L'ambassade de Russie à Berne lit attentivement les journaux locaux. Chaque fois que des critiques à l'encontre de la Russie ou du président Vladimir Poutine sont formulées dans leurs colonnes, elle réplique. Avec de longs textes rédigés de manière acerbe sur le site web de l'ambassade et dans les médias sociaux. En substance:
L'ambassade ne s'en tient plus à de simples paroles. Dans une prise de position passée inaperçue jusqu'à aujourd'hui, elle menace le correspondant en Europe de l'Est de la NZZ, Ivo Mijnssen, domicilié à Vienne, d'emprisonnement s'il se rend en Russie. «L'apologie publique du terrorisme et de la propagande terroriste» est passible d'une peine de prison de cinq à sept ans, prévient l'ambassade. Elle enclenche ainsi une nouvelle étape dans l'escalade.
Un article de Mijnssen paru il y a près de deux semaines a mis les représentants russes en colère. L'ambassade russe lui reproche d'essayer de «donner au lecteur l'impression que presque tout le monde dans la ville déteste la Russie». De son point de vue, il est clair que l'auteur «ne fait que reprendre les inventions et les rumeurs les plus ridicules propagées par le régime de Kiev et ses sbires.»

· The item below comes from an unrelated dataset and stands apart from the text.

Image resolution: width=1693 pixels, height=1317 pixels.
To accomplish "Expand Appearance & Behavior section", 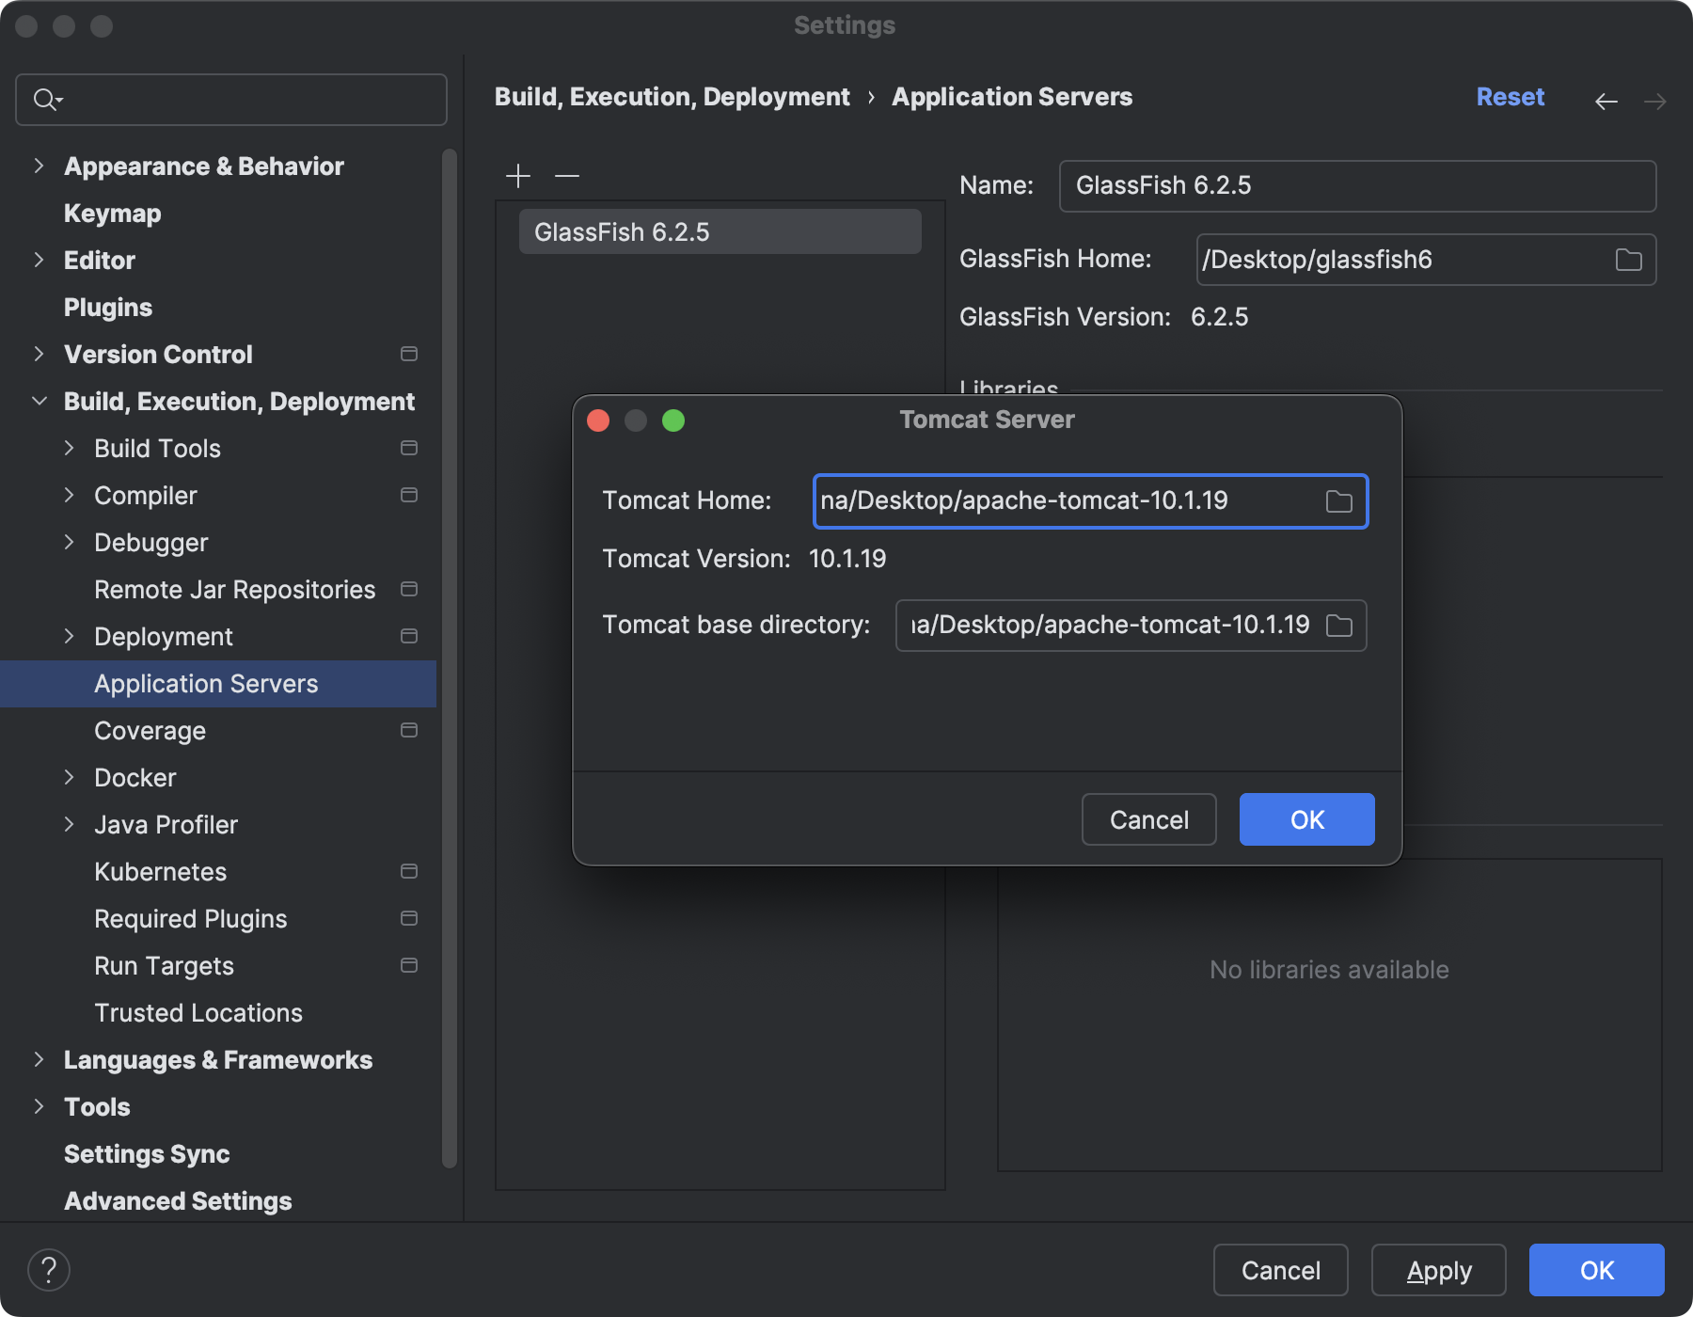I will pos(39,167).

Dans les médias sociaux, les réactions sont vives. Le journaliste de la WOZ Kaspar Surber parle d'une «ingérence inconcevable» dans la liberté de la presse en Suisse. «Le Conseil fédéral ne doit pas se laisser faire», écrit-il sur Twitter. Et l'ancien correspondant en Russie de la radio SRF, David Nauer, appelle à «la solidarité avec Ivo!»
En politique aussi, des critiques se font entendre. Pour la conseillère nationale argovienne du centre Marianne Binder-Keller, les attaques verbales vont trop loin depuis longtemps. «Les interventions de l'ambassadeur russe sont absolument inquiétantes, tant par leur contenu que par leur tonalité. Elles me rappellent la propagande de la guerre froide. La nature des attaques personnelles pourrait à mon avis également être comprise comme une intimidation cachée», déclarait-elle déjà il y a deux ans à CH Media.
Par la suite, la politicienne a demandé au Conseil fédéral s'il estimait que ce ton était «compatible avec les usages diplomatiques». Dans sa réponse, le gouvernement du pays s'est montré muet. Le droit à la liberté des médias est «un pilier important de notre démocratie». Il tient à ce droit. «En règle générale, le Conseil fédéral ne commente pas les déclarations d'ambassadeurs accrédités en Suisse concernant des articles de presse».
Plus tard dans la soirée, Nicolas Bideau s'est exprimé concernant cette menace. «Nous lui rappellerons (réd: à l'ambassadeur Sergei Garmonin) que la liberté d'information et la liberté des médias sont garanties par la Constitution fédérale», écrit sur Twitter le chef de la communication du Département fédéral des Affaires étrangères (DFAE).
Les menaces de la Russie envers le journaliste de la NZZ étaient en lien avec la couverture de ce dernier de l'agression russe en Ukraine. Interrogé par Keystone-ATS, le DFAE n'a pas précisé sous quelle forme se fera la protestation. En tout cas, la Suisse fera savoir sa position «sans équivoque».